競馬界には「長距離戦は騎手で買え」という有名な格言がある。距離が長くなればなるほど、道中の折り合いやコース取り、仕掛けのタイミングが大切となり、それに長けた騎手を狙うことが、馬券で勝つための近道だと説いているのだ。
10月20日の菊花賞(GⅠ、京都・芝3000メートル)でその格言に最も当てはまる騎手は誰かといえば、まずは武豊だ。
昭和、平成、令和の3元号にわたって菊花賞を5勝しており、最年少優勝騎手を1988年のスーパークリークで、最年長優勝騎手を2019年のワールドプレミアで記録している。最年少の時は19歳7カ月23日、最年長は50歳7カ月6日だった。
今年の騎乗馬はアドマイヤテラ。父がダービー馬レイデオロ、母がクイーンC覇者のアドマイヤミヤビという良血馬だ。春はクラシックに出走できなかったが、前走の茶臼山高原特別で3勝目を挙げての挑戦となる。そのレースでは好位で折り合って、しまい34秒3の末脚を繰り出し、2着馬を2馬身突き放してみせた。成長著しいだけに、楽しみしかない。
強いて難をいえば、武は乗り替わりでの成績がイマイチなことだろうか。今回はルメールからのチェンジとなるが、このケースは過去に5回あり、2018年のユーキャンスマイルの3着が最高着順。それ以外は着外に終わっている。本人は自らが持つ最年長優勝を更新すると意気込んでいるが…。
続いては、この10年で3勝しているルメールだ。昨年のドゥレッツァは17番枠から気合を入れてハナに立ち、これで大丈夫なのかと思わせたものだが、1周目の直線ではしっかりと折り合いをつけて、ラストで抜け出してみせた。ああいった騎乗ができる騎手は、そうはいない。

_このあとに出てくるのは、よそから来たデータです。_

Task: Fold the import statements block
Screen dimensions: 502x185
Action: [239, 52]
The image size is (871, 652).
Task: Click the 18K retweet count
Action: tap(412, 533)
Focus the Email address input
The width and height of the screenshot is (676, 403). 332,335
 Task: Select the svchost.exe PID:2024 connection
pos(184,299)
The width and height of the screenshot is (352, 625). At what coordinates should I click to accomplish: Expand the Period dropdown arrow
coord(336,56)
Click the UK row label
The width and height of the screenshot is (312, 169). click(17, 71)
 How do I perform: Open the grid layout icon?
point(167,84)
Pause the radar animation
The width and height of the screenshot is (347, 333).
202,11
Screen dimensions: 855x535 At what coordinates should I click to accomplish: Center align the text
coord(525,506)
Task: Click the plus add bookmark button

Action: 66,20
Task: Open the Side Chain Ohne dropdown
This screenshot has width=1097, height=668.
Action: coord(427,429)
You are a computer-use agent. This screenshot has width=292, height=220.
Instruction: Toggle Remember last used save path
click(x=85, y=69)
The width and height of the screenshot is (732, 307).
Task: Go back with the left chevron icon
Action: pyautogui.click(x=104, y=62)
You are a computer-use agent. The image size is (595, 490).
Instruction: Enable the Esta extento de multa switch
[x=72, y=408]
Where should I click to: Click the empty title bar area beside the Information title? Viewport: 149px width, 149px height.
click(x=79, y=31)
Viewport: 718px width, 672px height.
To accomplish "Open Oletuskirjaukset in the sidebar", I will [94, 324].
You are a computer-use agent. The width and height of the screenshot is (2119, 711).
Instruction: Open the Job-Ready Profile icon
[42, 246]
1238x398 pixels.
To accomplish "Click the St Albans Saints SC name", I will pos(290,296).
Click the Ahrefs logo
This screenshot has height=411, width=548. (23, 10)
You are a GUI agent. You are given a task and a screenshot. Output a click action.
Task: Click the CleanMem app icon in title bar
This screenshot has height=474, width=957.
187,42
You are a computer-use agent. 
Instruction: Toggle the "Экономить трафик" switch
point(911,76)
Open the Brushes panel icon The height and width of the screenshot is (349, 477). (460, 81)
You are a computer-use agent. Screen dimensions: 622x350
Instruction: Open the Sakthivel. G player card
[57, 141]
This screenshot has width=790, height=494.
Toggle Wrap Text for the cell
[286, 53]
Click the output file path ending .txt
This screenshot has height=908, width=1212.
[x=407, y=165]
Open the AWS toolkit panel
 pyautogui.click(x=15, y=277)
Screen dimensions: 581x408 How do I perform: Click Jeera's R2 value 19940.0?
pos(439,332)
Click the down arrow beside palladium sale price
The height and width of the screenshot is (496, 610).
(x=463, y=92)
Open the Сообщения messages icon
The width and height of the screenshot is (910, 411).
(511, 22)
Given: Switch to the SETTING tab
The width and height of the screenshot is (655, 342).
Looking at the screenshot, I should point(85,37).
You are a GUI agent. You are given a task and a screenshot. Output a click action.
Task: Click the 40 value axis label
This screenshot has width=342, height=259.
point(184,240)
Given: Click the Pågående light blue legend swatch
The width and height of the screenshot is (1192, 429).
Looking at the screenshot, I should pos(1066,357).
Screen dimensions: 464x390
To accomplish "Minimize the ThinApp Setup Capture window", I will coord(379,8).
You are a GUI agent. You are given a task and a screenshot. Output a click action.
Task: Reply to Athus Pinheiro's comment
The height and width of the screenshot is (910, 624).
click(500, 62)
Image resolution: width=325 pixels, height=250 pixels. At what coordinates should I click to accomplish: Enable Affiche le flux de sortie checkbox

今年はセントライト記念を勝ったアーバンシックで挑むが、そのレースでは遅い流れの中、前めでしっかりと折り合いがついていた。大飛びなので、広い京都の外回りはいい。自慢の末脚を存分に発揮できそうだ。
そしてもうひとり挙げるならば、2冠を狙うダノンデサイルに騎乗する横山典弘。1998年の菊花賞をセイウンスカイで勝っている上に、春の天皇賞を3勝しており、信頼性は高い。ダービーからの直行となるが、1週前にCWで6F78秒1の自己ベストを、当週も坂路で54秒2(ダービー時は同55秒5)を出して、万全の態勢だ。内枠有利と言われる4番枠に入ったことで、レースはしやすいだろう。まず好勝負必至。そして勝てば、武を抜いて最年長優勝騎手となる。